● **BRANO DI PARTENZA**:
«Io non ho niente contro i gay», ti risponde il ragazzo della tua amica dopo uno dei tuoi primi coming out. «A me danno fastidio le checche e tu non lo sei». Annuisci un po’ dubbioso, tutto sommato ti sta dicendo che non ha nulla contro di te. Ti spiega che ci sono gli omosessuali, persone comuni che si comportano normalmente, e poi ci sono le checche, quelle insopportabili che parlano, si muovono e si vestono in maniera effeminata e hanno sempre qualcosa da ostentare. Tu, col tuo maglioncino di lana buona e la camicia stirata, chiaramente non lo sei e non ti senti di replicare per non creare casini con le tue amiche, anche se ascoltare quella parola ti turba non poco.

Hai quindici anni e ti ritieni tutto sommato fortunato: frequenti una città borghese come Salerno, un liceo che sembra essere ancora fresco di riforma Gentile dove – è risaputo – «vanno i figli di papà». Ti sei reso conto già da qualche anno di essere gay – il solito cliché della cotta per il migliore amico di cui poi hai perso i contatti – ma non senti il bisogno di ostentare nulla. Sei più che contento di indossare i vestiti da bravo ragazzo che ti compra tua madre e di muoverti esclusivamente negli ambienti «per bene». Non senti il bisogno di fare coming out, se non con pochə amichə, e non hai manco un ragazzo da dover dissimulare. Non ti hanno mai bullizzato per quello che sei, non ti hanno emarginato o, peggio ancora, malmenato, e se ti hanno chiamato ricchione qualche volta era solo un generico insulto che si usa contro i ragazzi.

● **DATI FORNITI**:
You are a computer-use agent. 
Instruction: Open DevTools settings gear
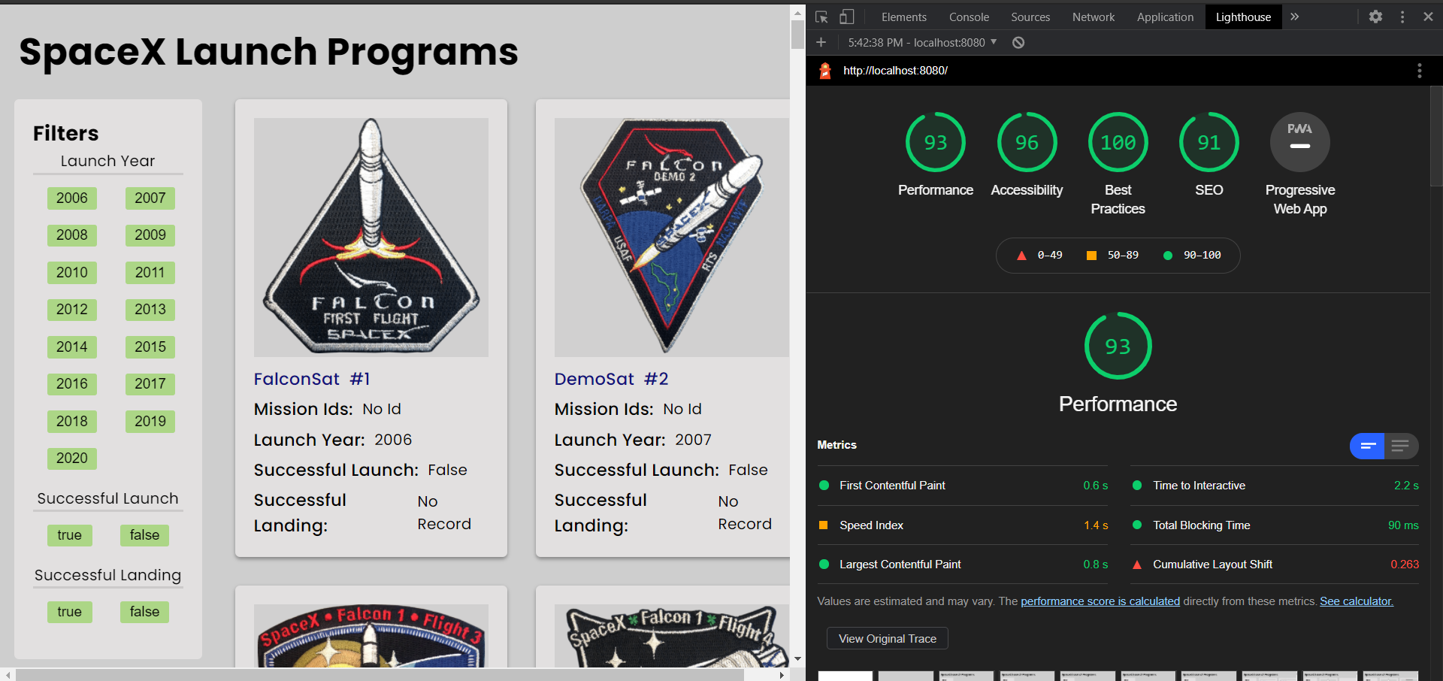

● **CONSEGNE SCRITTE**:
1. Secondo il brano sul coming out, quanti anni ha il ragazzo a cui si rivolge il testo?
2. Trascrivi dal brano sul coming out, senza cambiare nulla, il tratto che va da «Hai quindici anni» fino a «contro i ragazzi.».
3. Prosegui il brano sul coming out dal punto in cui si interrompe.
I dati non hanno alcun ruolo in questo lavoro.

● **RISPOSTE ALLE CONSEGNE**:
1. Quindici anni.

2.
Hai quindici anni e ti ritieni tutto sommato fortunato: frequenti una città borghese come Salerno, un liceo che sembra essere ancora fresco di riforma Gentile dove – è risaputo – «vanno i figli di papà». Ti sei reso conto già da qualche anno di essere gay – il solito cliché della cotta per il migliore amico di cui poi hai perso i contatti – ma non senti il bisogno di ostentare nulla. Sei più che contento di indossare i vestiti da bravo ragazzo che ti compra tua madre e di muoverti esclusivamente negli ambienti «per bene». Non senti il bisogno di fare coming out, se non con pochə amichə, e non hai manco un ragazzo da dover dissimulare. Non ti hanno mai bullizzato per quello che sei, non ti hanno emarginato o, peggio ancora, malmenato, e se ti hanno chiamato ricchione qualche volta era solo un generico insulto che si usa contro i ragazzi.

3.
Sei fortunato, quindi, sia perché il tuo ambiente privilegiato non costituisce una minaccia seria (almeno non fisica), sia perché non sembri gay, o se un po’ lo sembri comunque lo fai in una maniera accettabile. Certo, stai sempre con le ragazze ma è perché sei un secchione come le tue amiche e loro sono nerd come te. Non nascondi niente, ometti soltanto di essere omosessuale, perché poi per il resto sei una persona «normale» e ti senti a posto così. O forse non tanto.

In realtà le checche ti mettono a disagio. C’è un ragazzo in un’altra classe che dicono sia gay. Lui viene a scuola con gli stivaletti col plateau, indossa vestiti eccentrici e si muove «come una femmina». Non hai niente contro di lui, anzi, sotto sotto lo stimi per il suo coraggio e cerchi di difenderlo dalle maldicenze nei limiti della tua autoconservazione. Però diventi irrequieto in sua presenza, come per una sorta di imbarazzo empatico. Perché non te ne rendi conto ma hai paura di essere associato a lui, che nella sua immagine lə altrə riconoscano anche in te una checca.

Questo, assieme a tanti altri, è un segnale che ignori, finché non ti trasferisci a Bologna. Andare a vivere da solo per l’università è esattamente come nel flashforward di Tuo, Simon sulle note di I wanna dance with somebody: appendi la tua bandiera pride sopra il letto, vai alle prime serate del Cassero, conosci persone dalle più disparate identità. Ti fai accompagnare da un’amica a prendere uno smalto perché ancora ti vergogni ad andare da solo e da lì, pian piano, sperimenti con il make-up. Sei ancora a tuo agio con i maglioncini pastello di tua madre, ma ti piacciono anche i crop top e le salopette e, a colpi di pennello da ombretto, esplori l’espressione di genere. Ti rendi conto del peso che ti sei lasciato dietro solo quando ne sei finalmente libero.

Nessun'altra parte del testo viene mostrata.